Das "Salzige Mädchen" vom Stintmarkt

Das für die Konservierung von Lebensmitteln wichtige Salz hat Lüneburg einst reich gemacht. Von der örtlichen Saline wurde es vor allem nach Lübeck transportiert, um von dort aus im Ostseeraum gehandelt zu werden. Bis zum Bau der Eisenbahnen konnten große Mengen nur auf dem Wasserweg befördert werden. Deshalb ging 1398 zwischen Lübeck und Lauenburg der Stecknitzkanal in Betrieb, den die Schiffe aus Lüneburg über Ilmenau und Elbe erreichten. Seit 1392 sorgte das Stapelrecht zusätzlich für einen einträglichen Handel: Denn alle Fernverkehrswege im Umkreis mussten durch Lüneburg geführt werden.

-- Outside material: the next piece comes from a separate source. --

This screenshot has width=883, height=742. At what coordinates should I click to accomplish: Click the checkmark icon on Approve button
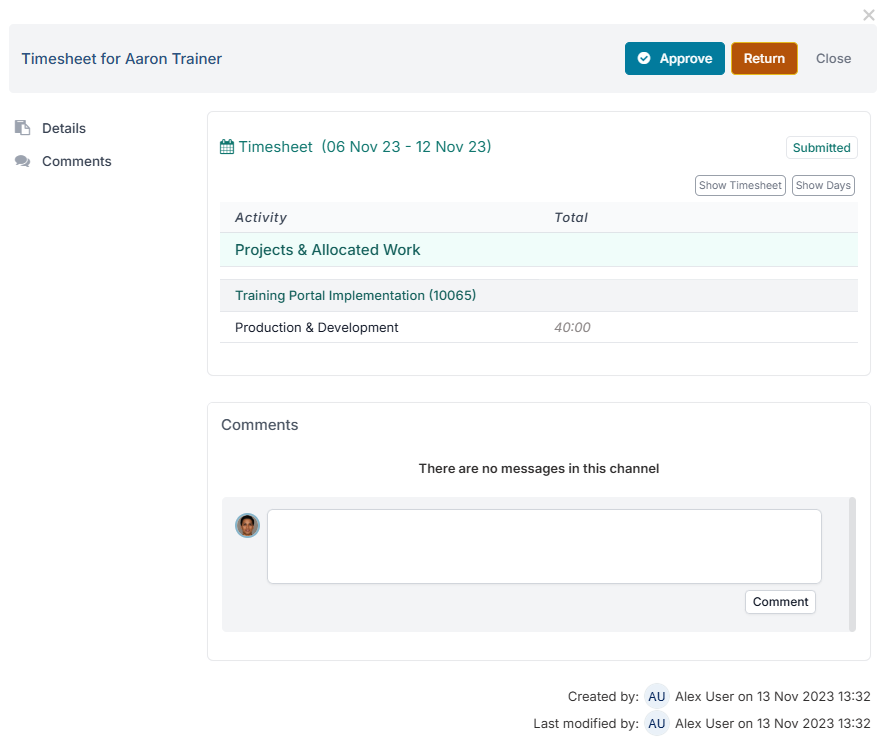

Am Stintmarkt, dem historischen Hafen von Lüneburg, liegen heute Nachbauten traditioneller Flussschiffe, die an die Zeit erinnern, als die Stadt ein bedeutendes Zentrum des Salzhandels war. Zur Blütezeit der Saline im 15., 16. und 17. Jahrhundert wurden so allein nach Lübeck jährlich mehr als 10.000 t Salz geschifft. Der Wasserweg war ungefährlicher und billiger als die Landroute, die heute als „Alte Salzstraße“ bekannt ist.

 

Der Ilmenau-Ewer und der Stecknitz-Prahm sind originalgetreue Nachbildungen der Schiffe, mit denen das Lüneburger Salz in die Seehäfen Lübeck und Hamburg transportiert wurde. Die fahrtüchtigen Schiffe werden betreut und erhalten durch die Ewer-Mannschaft des Förderkreises Industriedenkmal Saline Lüneburg e.V.

 

Der Salzewer war das Arbeitspferd der Ilmenau-Schifffahrt. Die hier zu sehende "De Sulte" ist ein originalgetreuer Nachbau eines solchen Ewers. Der Name „De Sulte“ stammt aus dem Niederdeutschen (Plattdeutsch). Er bedeutet wörtlich: „Die Sulte“ = „die Salzige“ / „die Salzfracht“ / „das Salzschiff“. Diese flachgehenden Schiffe transportierten bis zu 20 Tonnen Salz von der Lüneburger Saline flussabwärts zur Elbe. Der Ewer bediente lediglich die Route Lüneburg-Lauenburg. Weiter kam das Schiff nicht, denn für den Stecknitz-Kanal nach Lübeck war der Ewer mit seinen 4,50 Metern Breite zu groß. Der Ewer „De Sulte“ wurde nach historischen Vorbildern aus dem 15. Jahrhundert von jungen Erwachsenen 2009 ohne Berufsabschluss gebaut und liegt seitdem fahrtüchtig im Lüneburger Hafen.  Er wurde originalgetreu in Klinkerbauweise gezimmert und hat eine Länge von knapp 15 Meter. Als Vorlage dienten historische Abbildungen und Beschreibungen aus dem Lüneburger Stadtarchiv und Modelle des 17. und 18. Jahrhunderts aus verschiedenen Museen und der Lüneburger Nicolaikirche.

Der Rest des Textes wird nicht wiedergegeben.